Redécouverte d’un ancien pénitencier pour enfants sur l’Île de la Réunion
Au 19e siècle, le plateau de l’Îlet à Guillaume accueillait un pénitencier - le seul de la Réunion - où près de 200 enfants travaillaient sous l’autorité des pères spiritains.
Vestiges archéologiques de la base du pénitencier de l'Île à Guillaume, sur l'Île de La Réunion.
« Cet ancien pénitencier pour enfants avait une vocation de maison de correction pour les mineurs mais avait aussi une vocation économique avec différentes plantations : du café, de la vanille, du tabac et des plantations d’arbres pour leur propre consommation » explique Thierry Cornec, responsable de recherches archéologiques à l’Institut national de recherches archéologiques préventives (INRAP).
Durant tout le mois d’octobre, Thierry Cornec et ses équipes ont contribué à l’étude historique et archéologique du seul pénitencier réunionnais, classé monument historique depuis 2008. Cette mission, attribuée par le département de La Réunion, s’est déroulée en deux phases.

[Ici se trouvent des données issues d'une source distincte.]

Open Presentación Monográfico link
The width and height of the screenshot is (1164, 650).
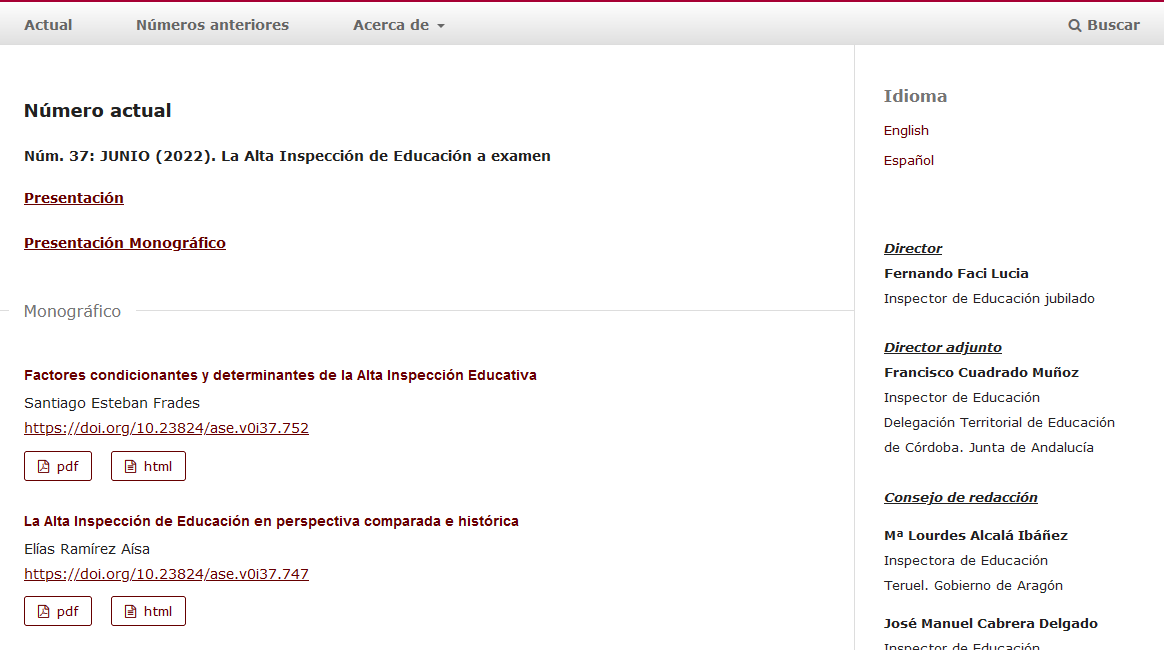(x=125, y=243)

La première consistait en l’étude historique préliminaire par une historienne spécialiste de la justice des enfants, Véronique Blanchard, des archives nationales ou locales et de la cartographie en 3D du lieu. La seconde, qui a eu lieu pendant quatre semaines en octobre 2020, a été menée sur le terrain par une équipe pluridisciplinaire comprenant des archéologues, un topographe, un spécialiste de l’étude des bâtis et une archéobiologiste.
« On a pu pendant près de quatre semaines observer et comprendre l’évolution du site, comment il a été construit, comment on y circulait. Là, on commence à avoir des prémices de données sur la gestion de l’eau » ajoute Thierry Cornec.
Relevé LiDAR, technique de relevé au laser qui permet, entre autres, de révéler les vestiges sous une végétation denset.
UNE COLONIE PÉNITENCIÈRE DE 1864 À 1879
« Il faut bien deux heures de marche dans la forêt pour accéder au site » explique Thierry Cornec. L’ancien pénitencier situé à l’Îlet à Guillaume dans la commune de Saint-Denis, s’étend sur un plateau isolé de 5 hectares, à 700 mètres d’altitudes. L’implantation de cette maison de correction aurait été une initiative des missionnaires de la Congrégation du Saint-Esprit, une confrérie cléricale missionnaire, particulièrement développée en Afrique au 19e siècle.
Entre 1864 et 1879, le lieu accueillit près de 200 enfants âgés de 8 à 21 ans pour divers motifs, notamment le vol. Sous la direction des pères spiritains, les détenus étaient contraints à des travaux forcés considérables. « Sur place on voit encore très bien l’organisation de la communauté, avec la partie logements et la partie agriculture. Certaines archives du sol sont extrêmement impressionnantes, on a par exemple un mur de près de 3,50 mètres de haut et un kilomètre de mur conservé en linéaire » détaille l’archéologue.
Cette organisation pénitentiaire demeure la seule connue sur l'île de la Réunion mais fait partie d’un ensemble d’installations au niveau national, dont plusieurs en France métropolitaine construites suite à la promulgation de la loi du 5 août 1850 dans le but de « rééduquer » les jeunes délinquants. Sur place, les enfants cultivaient, récoltaient, effectuaient des travaux de ferme ou encore de forge ou de scierie.
Par la suite, entre 1950 et 1970, l’Office National des Forêts entreprit des travaux de plantations sur le site, son paysage actuel rend donc compte de toute sa riche histoire.
« LA CONNAISSANCE, LA PRÉSERVATION ET LA VALORISATION DES VESTIGES »
« Le site est déjà accessible au grand public puisqu’il est situé sur des chemins de randonnée, sport national ici. Sauf que là, sur la base du travail que nous allons rendre au Département, un projet de mise en valeur du site va être proposé pour qu’il soit mieux connu » explique l’archéologue.
Le Département de La Réunion souhaite valoriser ces bâtis historiques, notamment par l'installation de pancartes. Dans la même lignée de valorisation historique, des ouvrages retraçant l’histoire de ce pénitencier ont déjà paru. L'ouvrage de l’historienne et romancière Pascale Moignoux, « Graine de Bagnard », raconte ainsi l'histoire de ces enfants, forcés de travailler pour se libérer.